A recurring feature on this blog is the US vs UK government stupidity contest, which features examples of idiotic behavior by politicians and bureaucrats on both sides of the Atlantic.
Recent winners of this dubious honor include a rather amazing example of British road painting and a horrid incident of anti-gun political correctness by American school bureaucrats.
Our neighbors to the north must be envious that they’re not part of this contest. Based on what just happened in Quebec, Canada probably deserves to be in the conversation.
First some background, courtesy of a story from the Guardian. It seems that the provincial government actually has language police.
They are known as the language police, a unit within the regional Quebec government that seeks to protect French from the rising tide of English. It deploys inspectors to rein in recidivist anglophones, take on big corporate transgressors such as Guess, the Gap and Costco and conduct spot checks to follow up thousands of public complaints.
But sometimes, these tax-funded Keystone Cops go too far.
Now, however, zealots in the Office québécois de la langue française (Quebec Board of the French Language) may have gone a step too far in picking a fight with an Italian restaurant… After a five-month investigation into an anonymous complaint, Massimo Lecas received a letter from the board telling him that his establishment, Buonanotte, had broken the law by including the words “pasta” on the menu and “bottiglia“, the Italian word for bottle, instead of the French word bouteille. Outraged, Lecas posted the letter for 2,500 of his Facebook friends to see. In doing so, he unleashed a political tempest over one of the most sensitive topics up for debate in the province. The outcry has forced the Quebec government to rein in its language inspectors, ensure exceptions to the rules are made for ethnic food and restaurant menus and order a review of how it handles public complaints.
By the way, this is not an isolated incident.

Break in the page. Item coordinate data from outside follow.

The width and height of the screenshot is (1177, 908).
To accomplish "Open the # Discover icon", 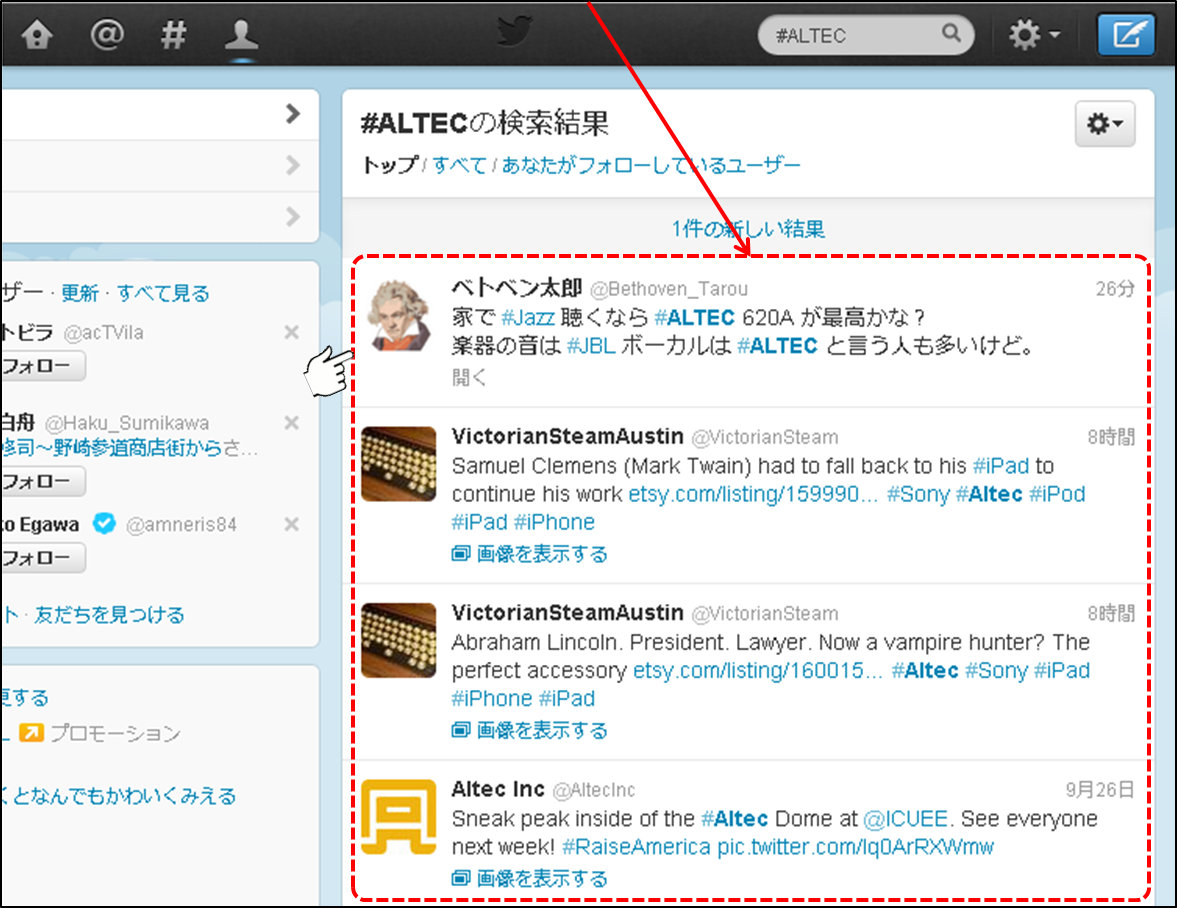I will pos(174,35).
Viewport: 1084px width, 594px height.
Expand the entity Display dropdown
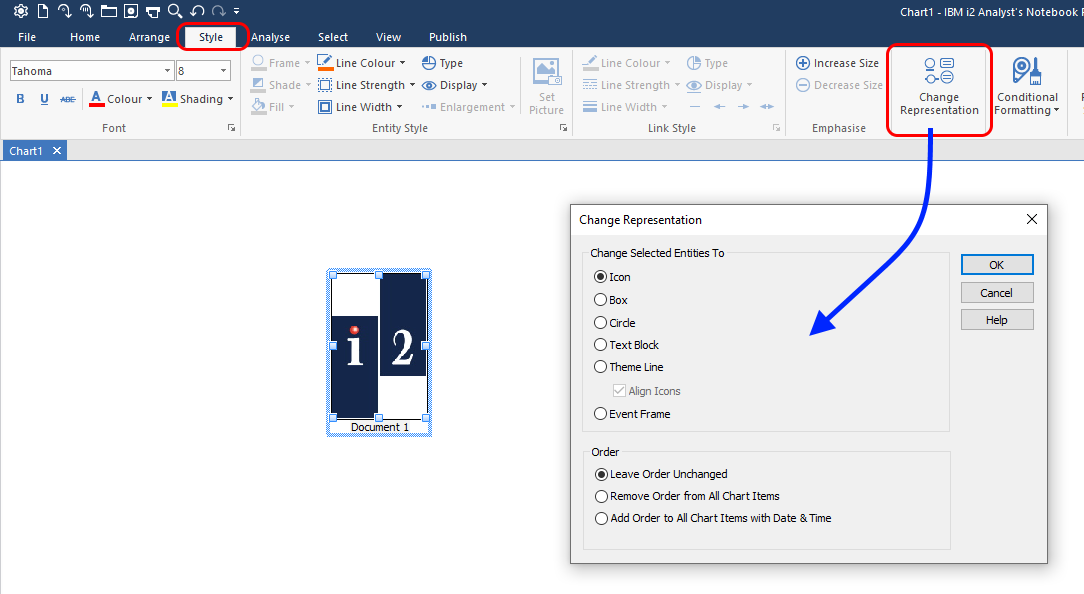(x=485, y=85)
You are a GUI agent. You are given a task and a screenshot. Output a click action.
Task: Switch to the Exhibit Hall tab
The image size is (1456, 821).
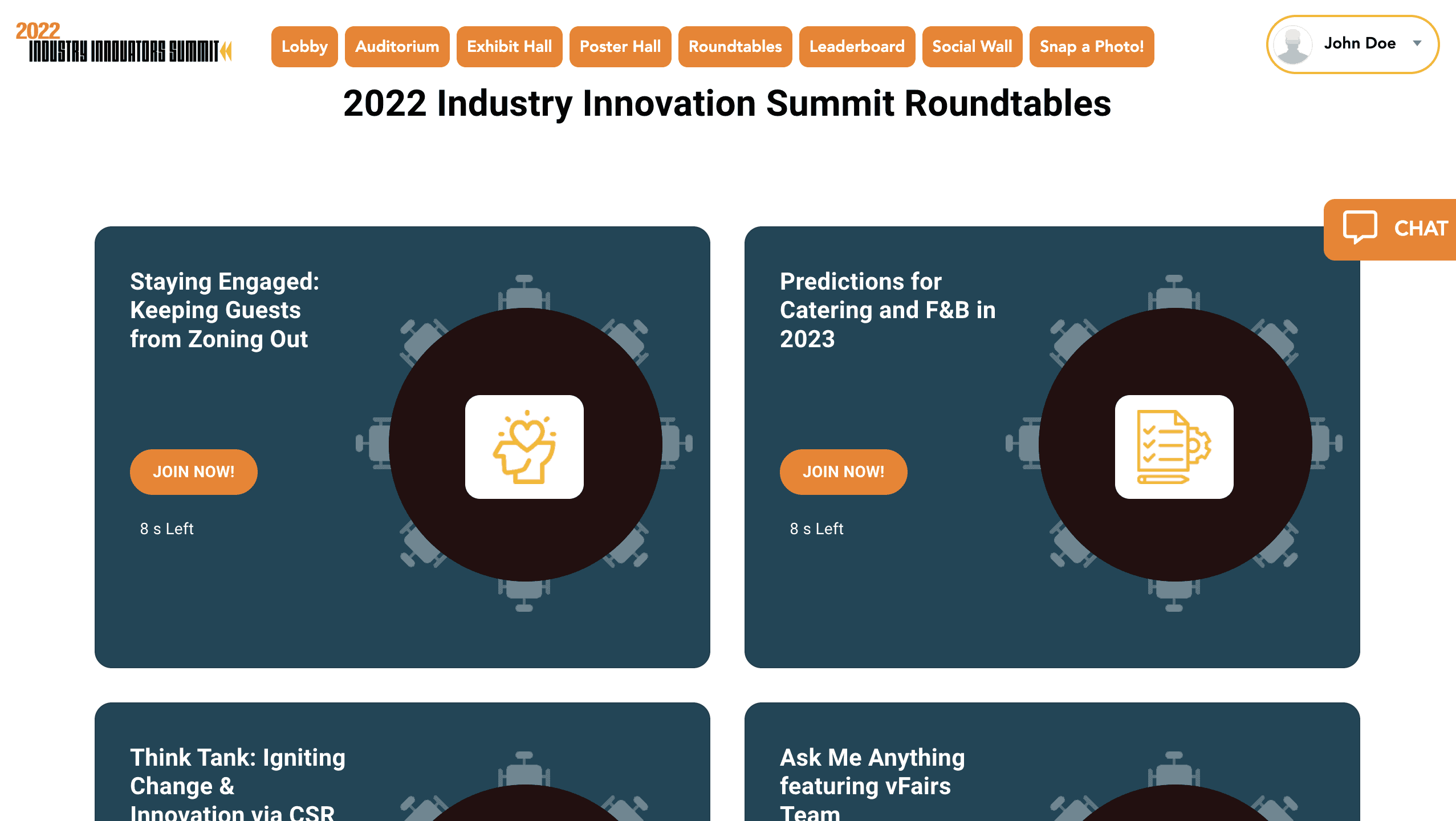coord(509,47)
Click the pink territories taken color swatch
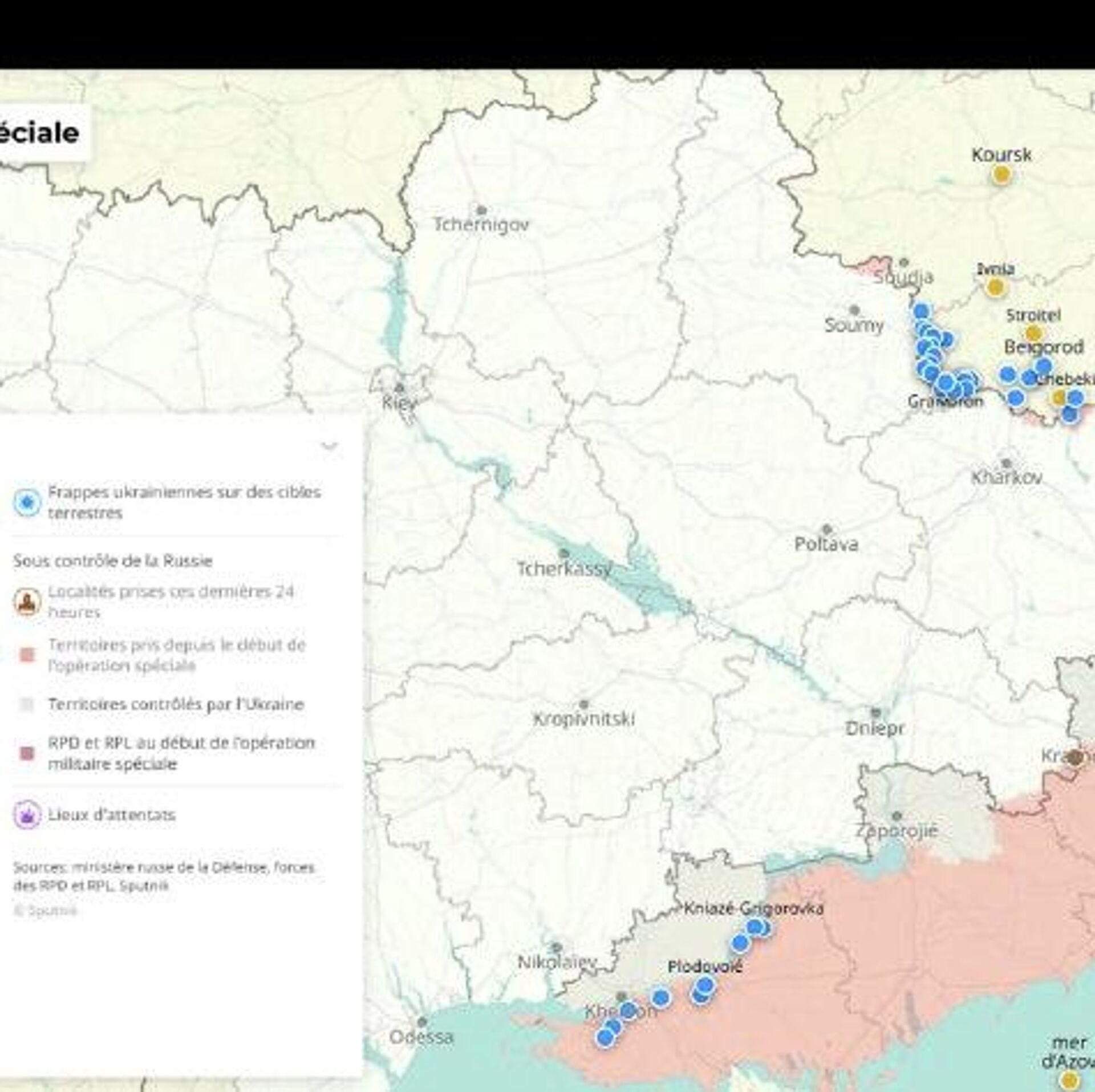Image resolution: width=1095 pixels, height=1092 pixels. tap(27, 655)
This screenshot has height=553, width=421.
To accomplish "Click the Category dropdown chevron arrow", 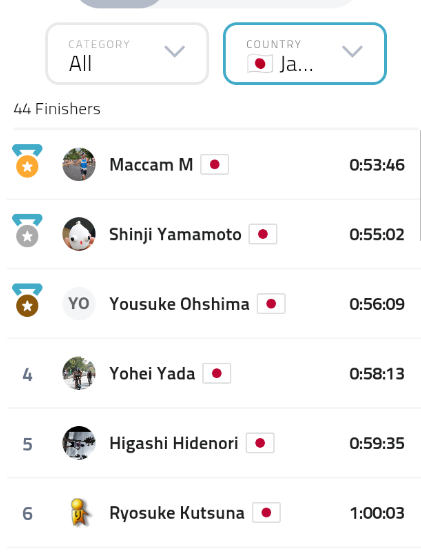I will click(175, 51).
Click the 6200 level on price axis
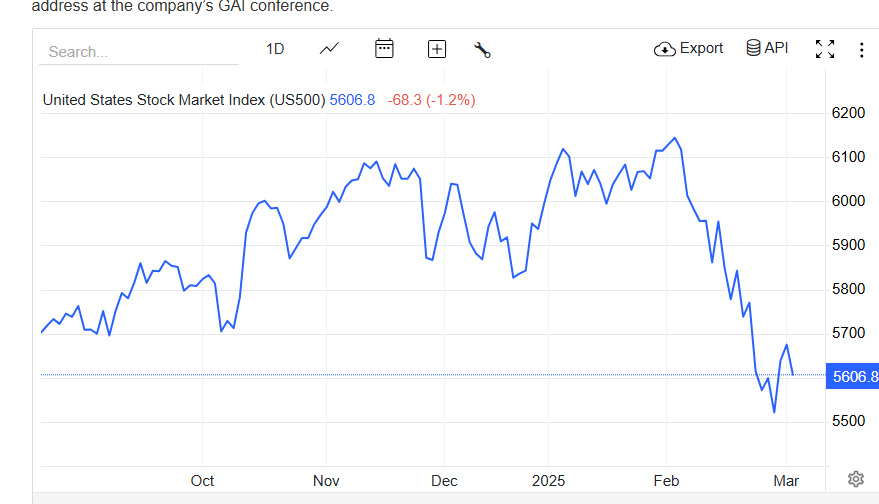Image resolution: width=879 pixels, height=504 pixels. 848,113
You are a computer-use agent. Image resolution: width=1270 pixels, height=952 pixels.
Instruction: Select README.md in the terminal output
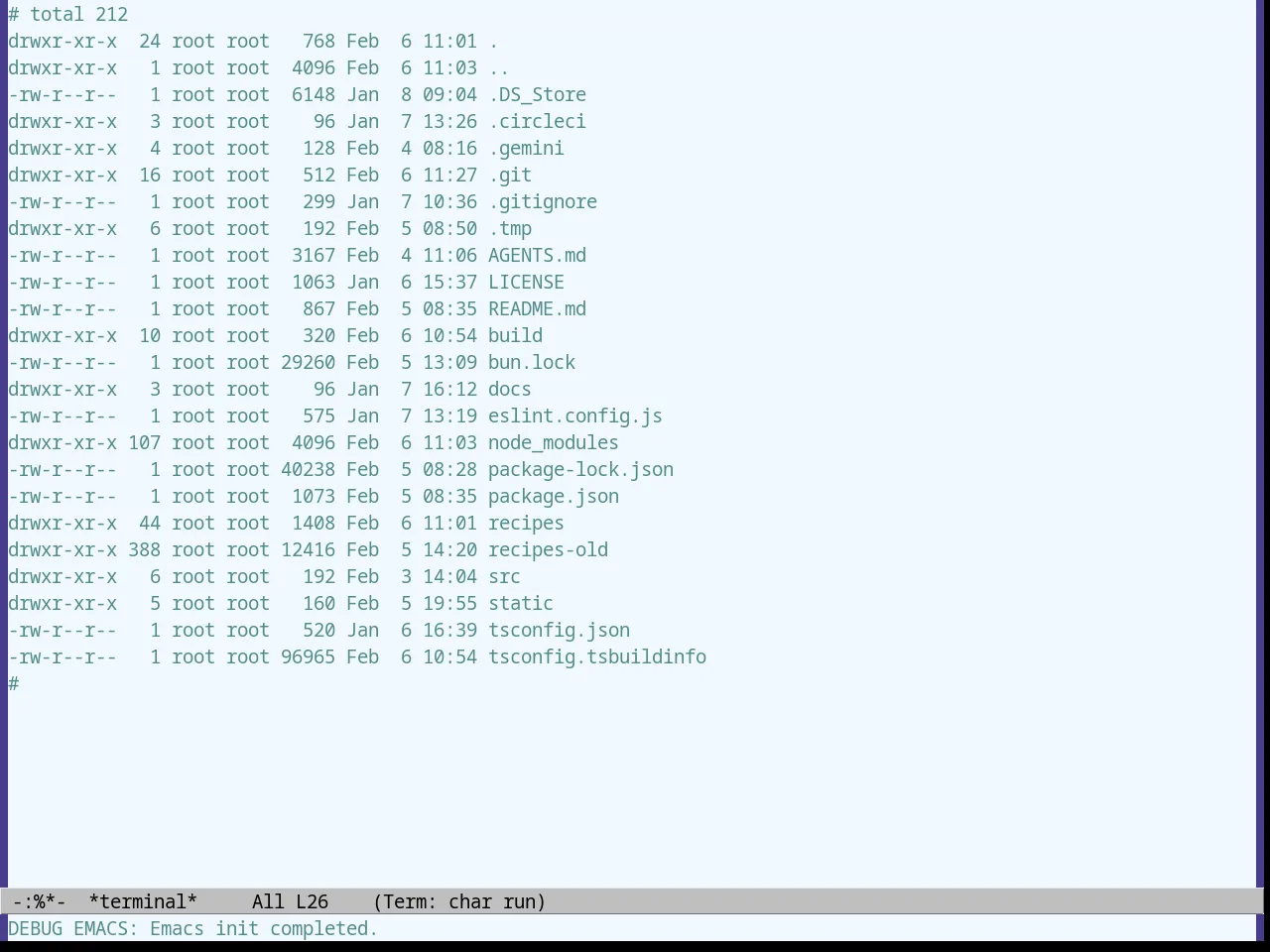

Lecas’s decision to go public with the letter from the language inspector has prompted other restaurateurs to come forward. One told how he was ordered to cover his microwave’s on/off switch and the redial button on a telephone with tape because they were in English. The chef’s grocery list, which was written on a kitchen chalkboard, was also found to have broken the law: steak frites may be a staple of Parisian bistros but, according to Quebec law, biftek is the only acceptable term. …Quebec’s recent budget included one notable increase: the yearly allotment for the language police.
So Canada definitely can make a claim that it belongs in the government stupidity contest. Though, to be fair, I should acknowledge that other governments also merit consideration.
- In Germany, the government misplaced the sensitive blueprints of its new $2.3 billion spy headquarters.
- In Italy, the government of supposed technocratic experts managed to appoint the wrong person to a job that shouldn’t exist.
- In the European Union, watching free soccer broadcasts is now a human right.
- In Greece, bureaucrats actually demand stool samples from entrepreneurs applying to set up online companies.
The moral of the story is that government – in all nations – is a festering black hole of waste. And if you ever feel that these incompetent and foolish people deserve more of our money, then I suggest you move to France, where the nation’s President generously has promised that nobody will have to surrender more than 80 percent of their income to the government.